Une présence dans "différentes régions du pays" d'experts onusiens permettrait aux agences humanitaires de l'ONU "de voir si la population a toujours accès aux services", ainsi que de constater "s'il y a une interruption dans l'approvisionnement" en produits de première nécessité ou services de base, a-t-il souligné.

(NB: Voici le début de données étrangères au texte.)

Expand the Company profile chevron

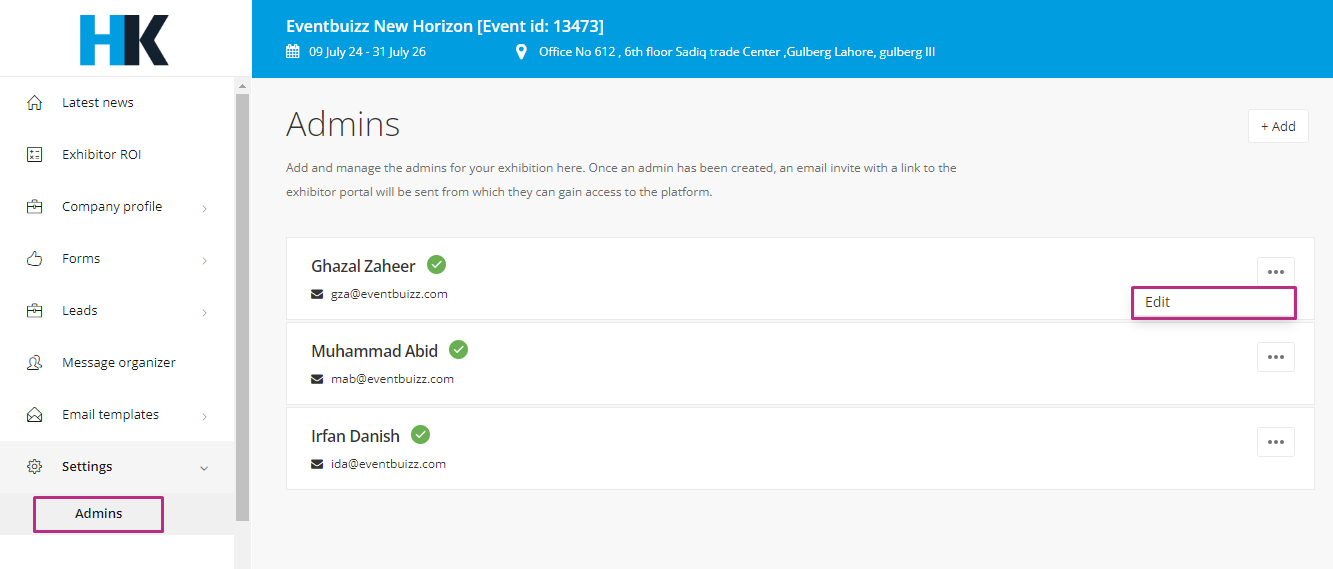pyautogui.click(x=205, y=208)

M. Khalikov s'est rendu en Libye -- à Tripoli et dans la ville de Zawiyah, bastion rebelle à l'ouest de Tripoli -- du 11 au 16 mars, soit avant le vote de la résolution 1973 du Conseil de sécurité de l'ONU qui a autorisé le recours à la force pour protéger la population libyenne.
Concernant l'envoi d'une mission onusienne pour évaluer les besoins, il a expliqué que les discussions avec les autorités libyennes "n'étaient pas terminées".
Pendant sa visite, M. Khalikov a pu notamment rencontrer le ministre libyen des Affaires étrangères, ainsi que le ministre de la Santé.
"J'ai eu la possibilité d'aller dans la ville de Zawiyah... je peux vous dire que les immeubles y sont très endommagés", a déclaré M. Khalikov, indiquant toutefois ne pas avoir "assez d'informations" pour dire si le pays connaissait une "crise humanitaire".
Le haut responsable russe n'a pas non plus pu vérifier -- comme le laissaient entendre certains témoignages rapportés à l'ONU -- si des civils avaient été utilisés comme bouclier humain par les forces pro-Kadhafi.
L'appel de fonds de 160 millions de dollars lancé par l'ONU pour fournir une aide humanitaire aux personnes victimes du conflit en Libye a été financé à 63%, selon l'ONU. Ces fonds servent à aider ceux qui fuient le pays, a indiqué M. Khalikov.
Au total 336.658 personnes ont quitté la Libye jusqu'à présent.